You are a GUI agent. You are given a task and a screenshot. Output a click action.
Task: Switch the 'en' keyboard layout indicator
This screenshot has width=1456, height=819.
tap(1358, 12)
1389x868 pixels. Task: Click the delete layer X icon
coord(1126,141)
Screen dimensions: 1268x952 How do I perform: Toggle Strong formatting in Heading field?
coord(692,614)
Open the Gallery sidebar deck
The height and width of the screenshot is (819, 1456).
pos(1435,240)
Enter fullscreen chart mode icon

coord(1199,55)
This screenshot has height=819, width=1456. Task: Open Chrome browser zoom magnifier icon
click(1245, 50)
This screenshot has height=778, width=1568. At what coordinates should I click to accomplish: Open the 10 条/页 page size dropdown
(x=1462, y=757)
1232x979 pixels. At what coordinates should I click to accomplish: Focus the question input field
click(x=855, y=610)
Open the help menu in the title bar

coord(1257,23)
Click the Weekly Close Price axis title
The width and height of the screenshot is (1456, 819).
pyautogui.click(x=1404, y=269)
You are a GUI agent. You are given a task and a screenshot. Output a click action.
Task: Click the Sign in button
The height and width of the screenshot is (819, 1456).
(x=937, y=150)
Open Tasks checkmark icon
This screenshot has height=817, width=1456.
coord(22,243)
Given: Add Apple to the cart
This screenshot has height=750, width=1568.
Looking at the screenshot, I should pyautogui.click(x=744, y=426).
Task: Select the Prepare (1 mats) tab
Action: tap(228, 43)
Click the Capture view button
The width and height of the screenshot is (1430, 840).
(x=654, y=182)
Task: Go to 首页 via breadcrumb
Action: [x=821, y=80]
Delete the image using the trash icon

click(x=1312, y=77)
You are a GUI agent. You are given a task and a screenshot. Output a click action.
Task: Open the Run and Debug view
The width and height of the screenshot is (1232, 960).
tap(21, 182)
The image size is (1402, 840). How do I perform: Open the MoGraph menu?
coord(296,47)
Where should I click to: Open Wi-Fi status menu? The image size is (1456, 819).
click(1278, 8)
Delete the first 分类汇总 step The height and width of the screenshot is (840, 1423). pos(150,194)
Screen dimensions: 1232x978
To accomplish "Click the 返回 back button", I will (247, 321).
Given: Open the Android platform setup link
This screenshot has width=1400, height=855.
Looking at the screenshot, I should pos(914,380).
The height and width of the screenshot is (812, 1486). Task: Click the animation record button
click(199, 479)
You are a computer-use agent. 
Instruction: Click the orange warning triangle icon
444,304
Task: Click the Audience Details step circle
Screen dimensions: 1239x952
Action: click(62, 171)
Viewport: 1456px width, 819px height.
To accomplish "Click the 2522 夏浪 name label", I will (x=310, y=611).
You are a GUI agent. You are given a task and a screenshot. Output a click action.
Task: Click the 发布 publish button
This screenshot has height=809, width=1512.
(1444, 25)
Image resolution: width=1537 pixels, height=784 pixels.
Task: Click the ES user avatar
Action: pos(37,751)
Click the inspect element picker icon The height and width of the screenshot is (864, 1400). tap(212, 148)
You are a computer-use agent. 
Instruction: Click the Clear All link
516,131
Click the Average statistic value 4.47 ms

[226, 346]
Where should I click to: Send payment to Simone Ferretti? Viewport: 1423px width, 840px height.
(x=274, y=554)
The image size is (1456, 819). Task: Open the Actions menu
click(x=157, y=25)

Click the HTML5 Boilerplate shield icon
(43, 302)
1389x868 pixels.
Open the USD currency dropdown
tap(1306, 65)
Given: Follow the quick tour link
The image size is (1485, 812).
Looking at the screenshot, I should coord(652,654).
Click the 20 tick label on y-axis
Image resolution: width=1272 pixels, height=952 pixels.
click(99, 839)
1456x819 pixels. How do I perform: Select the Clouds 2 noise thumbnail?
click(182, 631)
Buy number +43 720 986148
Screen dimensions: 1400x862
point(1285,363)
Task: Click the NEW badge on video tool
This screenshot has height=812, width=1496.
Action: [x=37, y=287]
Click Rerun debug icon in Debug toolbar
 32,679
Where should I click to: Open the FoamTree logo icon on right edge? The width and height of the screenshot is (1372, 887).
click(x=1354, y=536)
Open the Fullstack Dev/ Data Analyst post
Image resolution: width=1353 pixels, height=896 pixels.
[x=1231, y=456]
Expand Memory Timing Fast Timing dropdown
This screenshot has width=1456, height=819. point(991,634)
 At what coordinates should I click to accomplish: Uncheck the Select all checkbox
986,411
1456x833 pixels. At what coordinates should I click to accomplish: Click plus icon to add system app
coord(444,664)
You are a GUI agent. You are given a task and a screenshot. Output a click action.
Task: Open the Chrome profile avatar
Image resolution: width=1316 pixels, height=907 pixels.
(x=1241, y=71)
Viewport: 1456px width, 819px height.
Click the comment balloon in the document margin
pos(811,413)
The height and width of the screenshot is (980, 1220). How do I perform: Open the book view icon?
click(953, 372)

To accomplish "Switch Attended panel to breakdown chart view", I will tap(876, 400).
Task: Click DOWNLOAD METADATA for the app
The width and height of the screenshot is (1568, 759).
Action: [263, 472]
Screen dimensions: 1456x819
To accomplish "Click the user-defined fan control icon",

——

Where a line of the listing holds "will", show that line.

To accomplish "Click the 返回 back button", I will (247, 321).
To accomplish "Click the 2522 夏浪 name label", I will (x=310, y=611).
To accomplish "Switch Attended panel to breakdown chart view", I will tap(876, 400).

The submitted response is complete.